Carl Sandri

Personal information
- Full name: Carl Stephen Sandri
- Born: 11 July 1983 (age 43) Melbourne, Australia
- Batting: Right-handed
- Bowling: Right-arm off break
- Role: All-rounder

International information
- National side: Italy (2012–2017);

Domestic team information
- 2013: Sydney Thunder (squad no. 12)

Head coaching information
- 2021–2022: Papua New Guinea

Career statistics
| Competition | Twenty20 |
| Matches | 18 |
| Runs scored | 332 |
| Batting average | 30.18 |
| 100s/50s | –/– |
| Top score | 49* |
| Balls bowled | 408 |
| Wickets | 23 |
| Bowling average | 19.26 |
| 5 wickets in innings | – |
| 10 wickets in match | – |
| Best bowling | 4/9 |
| Catches/stumpings | 6/– |
- Source: Cricinfo, 25 December 2013

= Carl Sandri =

Italian cricketer

Carl Stephen Sandri (born 11 July 1983) is an Italian-Australian cricket coach and former player. He represented Italy from 2012 to 2017 and also played a single season with the Sydney Thunder. He is an all-rounder who bats right-handed and bowls off-spin. He coached Papua New Guinea from 2021 to 2022.

==Playing career==
Sandri played for the Victoria Second XI in the 2005/06 Australian season. Sandri later moved to England, where he played a single match in county cricket for the Worcestershire Second XI against the Yorkshire Second XI in 2008, but unable to force his way into the Worcestershire first eleven. While in England, he also played in the Central Lancashire League in 2008 for Radcliffe, and in the Lancashire League for Lowerhouse in 2009.

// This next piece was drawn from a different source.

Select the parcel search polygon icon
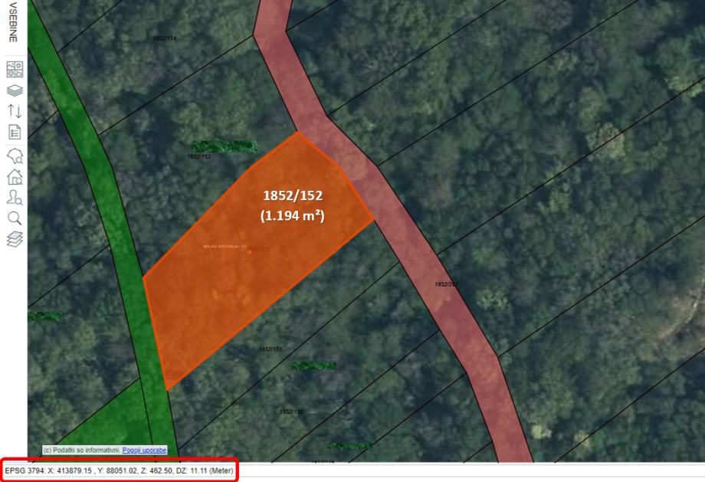705x482 pixels. pyautogui.click(x=15, y=156)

By 2012, he had qualified to play for Italy by way of his Italian heritage. He was selected as part of Italy's fourteen man squad for the 2012 World Twenty20 Qualifier in the United Arab Emirates in March 2012. He made his Twenty20 debut during the tournament against Oman. He made eight further appearances during the tournament, the last of which came against Kenya.

In his nine matches, he took 13 wickets with the ball at a bowling average of 19.23, with best figures of 4/9. He ended the tournament as Italy's joint leading wicket-taker alongside Damian Crowley. With the bat, he scored 122 runs at an average of 20.33, with a high score of 49 not out. Italy finished the tournament in tenth place and therefore missed out on qualification for the 2012 World Twenty in Sri Lanka.

In April 2013, he was selected in Italy's fourteen man squad for the World Cricket League Division Three in Bermuda. In the same year he also played for Sydney Thunder

In September 2017, he took the most wickets for Italy in the 2017 ICC World Cricket League Division Five tournament, with a total of thirteen dismissals in five matches.

==Coaching career==
In March 2021, Sandri was appointed as coach of the Papua New Guinea national cricket team, replacing fellow Australian Joe Dawes. He resigned in August 2022, having coached the team to its maiden World Cup appearance at the 2021 ICC T20 World Cup in the Middle East. In 2023 Carl was appointed the Head of Cricket at St. Kevin's College, the school he attended. Carl oversees coaching and high-performance cricket at the College. St. Kevin's College competes in the Associated Public Schools (APS), sports competition in Melbourne. In season 2024/25, Carl also took the reins of the 1st XI at SKC, and delivered the first APS Cricket Premiership in 10 years at the College.